Full time-domain waveform inversion of controlled-source electromagnetic exploration of submarine massive sulphides Downloaded 06/28/18 to 200.1.118.115. Redistribution subject to SEG license or copyright; see Terms of Use at http://library.seg.org/

Naoto Imamura∗ , Tada-nori Goto, Junichi Takekawa and Hitoshi Mikada, Kyoto University SUMMARY In this study, we present a full waveform inversion method in time-domain using controlled-source electromagnetic (CSEM) method to explore submarine massive sulfides (SMS). This inversion methods, We use a Graphic Processing Unit (GPU) to accelerate the Finite-Difference Time-Domain (FDTD) simulation for forward calculation to minimize the calculation time cost. Using data from a synthetic SMS, we demonstrate that conductive anomalies around SMS could be estimated.

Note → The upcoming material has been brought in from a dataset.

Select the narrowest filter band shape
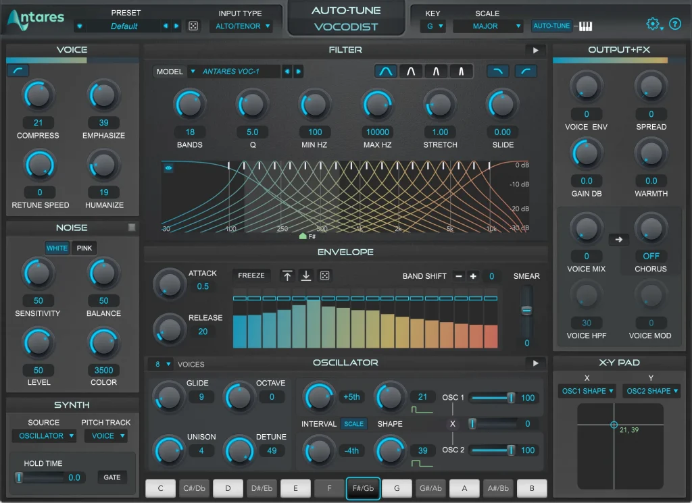The image size is (692, 503). (461, 71)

We discussed the resolution of our CSEM inversion method, considering the orientation of the dipole of a transmitter and receivers. The synthetic inversion examples show that the upper surface of SMS is resolved appropriately with vertical directed dipoles. We also find that the thickness of SMS is resolved accurately when we use the horizontal directed dipoles. These differences of the inversion results are explained considering the electric current. From numerical results, we consider that it is efficient to employ different oriented dipoles of transmitter and receivers for accurate inversion.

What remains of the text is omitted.